Do you love the man that can't support you and you wind up living in a box on the side if the road?

Do you love the woman who sits on her butt while you work and birches that you don't bring in enough money?

What is better? What is worse?

Richer? Poorer?

Sickness? Health?

What does your vow to God mean?

You say while its comfortable for you?

I'm not talking about marriages that have serious, physical abuse, don't get me wrong. I'm asking about the imperfect marriage.  All is well, but, dang, is my husband/wife a jerk, or what?

What part does your vow to God play in your relationship?


Title: Re: What does a vow to God mean?
Post by: oldcoastie6468 on January 02, 2014, 11:01:09 PM
I believe that depends on the individual. Just look at the divorce rate nowadays.
Title: Re: What does a vow to God mean?
Post by: BigAlSouth on January 03, 2014, 08:22:25 AM
I have seen counseling repair some marriages, as long as both enter it agreeing to look at how they act and think; rather than entering counseling to get the spouse to change.
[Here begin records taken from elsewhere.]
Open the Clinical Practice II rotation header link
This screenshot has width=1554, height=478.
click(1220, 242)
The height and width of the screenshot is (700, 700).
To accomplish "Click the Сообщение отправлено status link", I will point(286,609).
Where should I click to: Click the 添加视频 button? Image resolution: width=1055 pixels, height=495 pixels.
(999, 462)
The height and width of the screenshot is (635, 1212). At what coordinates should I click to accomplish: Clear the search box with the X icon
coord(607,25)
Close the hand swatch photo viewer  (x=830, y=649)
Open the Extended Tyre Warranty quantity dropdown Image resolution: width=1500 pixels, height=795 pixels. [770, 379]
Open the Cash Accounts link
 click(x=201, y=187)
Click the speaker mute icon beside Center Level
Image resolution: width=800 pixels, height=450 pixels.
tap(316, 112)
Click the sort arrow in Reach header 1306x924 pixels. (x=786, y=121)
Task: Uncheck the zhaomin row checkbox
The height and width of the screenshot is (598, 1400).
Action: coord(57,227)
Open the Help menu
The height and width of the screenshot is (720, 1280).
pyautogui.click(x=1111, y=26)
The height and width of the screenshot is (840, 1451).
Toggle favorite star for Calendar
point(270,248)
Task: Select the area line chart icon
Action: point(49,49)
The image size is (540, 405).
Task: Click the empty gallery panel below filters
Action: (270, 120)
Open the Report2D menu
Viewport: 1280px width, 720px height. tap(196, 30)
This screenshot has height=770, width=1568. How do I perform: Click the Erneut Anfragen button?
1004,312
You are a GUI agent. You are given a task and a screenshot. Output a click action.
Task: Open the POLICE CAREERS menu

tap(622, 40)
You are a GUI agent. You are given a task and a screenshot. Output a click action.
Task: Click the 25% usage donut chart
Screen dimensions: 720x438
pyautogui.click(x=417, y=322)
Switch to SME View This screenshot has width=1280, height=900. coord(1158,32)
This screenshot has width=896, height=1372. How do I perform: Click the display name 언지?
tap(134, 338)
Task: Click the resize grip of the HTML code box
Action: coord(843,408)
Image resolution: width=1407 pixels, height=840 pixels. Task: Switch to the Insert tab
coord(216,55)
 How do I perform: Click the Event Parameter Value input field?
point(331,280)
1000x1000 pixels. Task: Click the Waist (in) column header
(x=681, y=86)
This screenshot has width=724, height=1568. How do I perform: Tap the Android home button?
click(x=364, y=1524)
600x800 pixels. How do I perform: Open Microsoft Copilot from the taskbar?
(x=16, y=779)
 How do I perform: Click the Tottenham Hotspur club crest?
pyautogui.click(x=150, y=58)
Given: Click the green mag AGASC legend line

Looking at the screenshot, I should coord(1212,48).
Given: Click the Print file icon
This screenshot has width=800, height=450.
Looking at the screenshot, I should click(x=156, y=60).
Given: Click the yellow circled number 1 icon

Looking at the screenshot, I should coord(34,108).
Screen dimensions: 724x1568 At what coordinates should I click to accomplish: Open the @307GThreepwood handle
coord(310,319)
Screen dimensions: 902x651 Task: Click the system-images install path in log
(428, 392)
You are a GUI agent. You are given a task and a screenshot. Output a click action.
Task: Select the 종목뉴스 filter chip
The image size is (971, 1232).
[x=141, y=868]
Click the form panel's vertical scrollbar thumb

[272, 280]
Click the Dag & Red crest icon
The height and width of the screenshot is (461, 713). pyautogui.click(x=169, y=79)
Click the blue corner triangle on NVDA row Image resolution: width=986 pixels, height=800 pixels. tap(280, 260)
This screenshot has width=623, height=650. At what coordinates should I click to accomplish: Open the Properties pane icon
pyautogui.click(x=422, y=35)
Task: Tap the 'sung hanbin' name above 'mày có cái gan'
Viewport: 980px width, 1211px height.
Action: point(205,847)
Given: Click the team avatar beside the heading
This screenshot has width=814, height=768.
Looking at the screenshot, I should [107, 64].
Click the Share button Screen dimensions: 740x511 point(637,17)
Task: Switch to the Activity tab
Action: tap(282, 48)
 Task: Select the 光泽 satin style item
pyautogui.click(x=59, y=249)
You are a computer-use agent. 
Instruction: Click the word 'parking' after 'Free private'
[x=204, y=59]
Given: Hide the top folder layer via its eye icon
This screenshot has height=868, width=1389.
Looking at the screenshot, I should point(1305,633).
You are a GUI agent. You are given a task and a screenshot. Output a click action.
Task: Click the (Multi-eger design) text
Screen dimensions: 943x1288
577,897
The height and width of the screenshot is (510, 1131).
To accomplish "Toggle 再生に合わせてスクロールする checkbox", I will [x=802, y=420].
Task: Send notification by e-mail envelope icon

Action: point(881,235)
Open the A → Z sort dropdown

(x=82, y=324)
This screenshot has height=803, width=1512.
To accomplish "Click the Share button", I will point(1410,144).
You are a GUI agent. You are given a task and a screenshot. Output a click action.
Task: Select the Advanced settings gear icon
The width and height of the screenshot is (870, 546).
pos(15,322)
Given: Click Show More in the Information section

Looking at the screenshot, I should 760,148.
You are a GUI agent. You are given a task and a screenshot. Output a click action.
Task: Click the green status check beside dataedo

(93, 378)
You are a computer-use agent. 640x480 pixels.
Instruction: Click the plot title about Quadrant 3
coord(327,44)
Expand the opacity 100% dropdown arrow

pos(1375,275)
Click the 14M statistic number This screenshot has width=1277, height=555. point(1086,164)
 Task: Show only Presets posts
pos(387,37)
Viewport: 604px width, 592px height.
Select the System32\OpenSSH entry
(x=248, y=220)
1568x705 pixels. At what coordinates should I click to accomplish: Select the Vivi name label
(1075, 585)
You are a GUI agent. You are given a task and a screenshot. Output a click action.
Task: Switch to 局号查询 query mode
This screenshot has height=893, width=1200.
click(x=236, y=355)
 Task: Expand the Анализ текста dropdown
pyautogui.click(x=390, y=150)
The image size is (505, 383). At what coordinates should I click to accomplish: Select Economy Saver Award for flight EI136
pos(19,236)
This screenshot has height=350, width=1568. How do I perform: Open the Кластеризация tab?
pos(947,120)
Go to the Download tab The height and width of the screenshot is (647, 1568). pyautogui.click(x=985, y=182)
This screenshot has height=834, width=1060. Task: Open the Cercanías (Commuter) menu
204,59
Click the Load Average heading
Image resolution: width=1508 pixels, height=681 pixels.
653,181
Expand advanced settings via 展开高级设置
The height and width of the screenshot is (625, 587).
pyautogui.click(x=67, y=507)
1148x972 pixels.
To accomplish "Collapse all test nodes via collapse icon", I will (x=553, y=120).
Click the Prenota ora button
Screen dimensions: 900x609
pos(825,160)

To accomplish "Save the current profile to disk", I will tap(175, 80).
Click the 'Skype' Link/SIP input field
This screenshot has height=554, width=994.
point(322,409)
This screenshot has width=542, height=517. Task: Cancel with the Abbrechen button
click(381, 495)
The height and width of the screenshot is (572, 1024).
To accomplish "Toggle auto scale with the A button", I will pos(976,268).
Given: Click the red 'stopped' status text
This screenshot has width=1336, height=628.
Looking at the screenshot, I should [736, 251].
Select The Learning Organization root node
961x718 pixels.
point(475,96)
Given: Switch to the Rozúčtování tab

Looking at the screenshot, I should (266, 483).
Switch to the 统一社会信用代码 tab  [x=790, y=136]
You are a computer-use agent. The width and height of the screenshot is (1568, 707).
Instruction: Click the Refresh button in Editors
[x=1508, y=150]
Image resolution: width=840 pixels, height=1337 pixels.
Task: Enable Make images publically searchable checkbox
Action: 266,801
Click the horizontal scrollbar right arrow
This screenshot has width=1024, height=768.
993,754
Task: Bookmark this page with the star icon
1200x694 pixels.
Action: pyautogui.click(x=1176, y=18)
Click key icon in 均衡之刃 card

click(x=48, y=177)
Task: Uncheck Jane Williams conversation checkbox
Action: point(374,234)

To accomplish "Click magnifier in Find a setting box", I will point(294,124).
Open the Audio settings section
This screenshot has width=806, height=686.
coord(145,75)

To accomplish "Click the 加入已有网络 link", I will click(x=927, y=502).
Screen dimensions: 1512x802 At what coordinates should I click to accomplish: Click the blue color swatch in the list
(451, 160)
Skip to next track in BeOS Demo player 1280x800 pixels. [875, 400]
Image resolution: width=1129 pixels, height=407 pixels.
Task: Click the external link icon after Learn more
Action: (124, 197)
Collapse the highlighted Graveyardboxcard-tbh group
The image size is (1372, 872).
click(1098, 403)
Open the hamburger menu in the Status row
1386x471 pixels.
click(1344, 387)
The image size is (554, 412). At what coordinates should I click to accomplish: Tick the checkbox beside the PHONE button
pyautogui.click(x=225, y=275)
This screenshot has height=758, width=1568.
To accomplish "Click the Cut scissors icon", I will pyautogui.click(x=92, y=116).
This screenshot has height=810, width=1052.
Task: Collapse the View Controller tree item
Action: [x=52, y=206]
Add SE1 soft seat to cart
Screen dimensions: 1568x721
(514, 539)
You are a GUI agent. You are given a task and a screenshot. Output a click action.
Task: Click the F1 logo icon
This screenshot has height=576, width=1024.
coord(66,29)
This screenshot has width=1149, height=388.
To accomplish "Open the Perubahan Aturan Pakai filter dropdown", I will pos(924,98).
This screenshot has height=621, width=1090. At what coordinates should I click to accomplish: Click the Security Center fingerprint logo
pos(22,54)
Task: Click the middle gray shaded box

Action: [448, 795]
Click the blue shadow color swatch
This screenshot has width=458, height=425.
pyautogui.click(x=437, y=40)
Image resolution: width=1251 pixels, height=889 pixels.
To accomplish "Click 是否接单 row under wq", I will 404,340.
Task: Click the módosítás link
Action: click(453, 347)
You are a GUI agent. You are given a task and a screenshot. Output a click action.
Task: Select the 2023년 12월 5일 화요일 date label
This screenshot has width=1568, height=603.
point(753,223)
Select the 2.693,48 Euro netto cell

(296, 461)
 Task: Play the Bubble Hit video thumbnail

Every marriage changes over time. Handling the change in a mutually agreeable way is how marriages survive and evolve.

There are some issues that are fatal: Drug abuse; alcohol abuse, repeated cheating; and mental illness.
Title: Re: What does a vow to God mean?
Post by: IronDioPriest on January 03, 2014, 09:23:01 AM
I always tell my children, you think going into marriage that it is all about love. But it is not love that will sustain a marriage over the decades; it is commitment.

Love is of course, a key component to a happy long marriage. But every single marriage will endure periods where one spouse views the other as unlovable. During those times, whether they be hours, days, weeks, or even months or years, it is the commitment of marriage that will sustain the family relationship between spouses. Love finds its way back in, so long as commitment is not broken.

When one commits before God, and actually believes that God is witness to the commitment, the commitment becomes stronger.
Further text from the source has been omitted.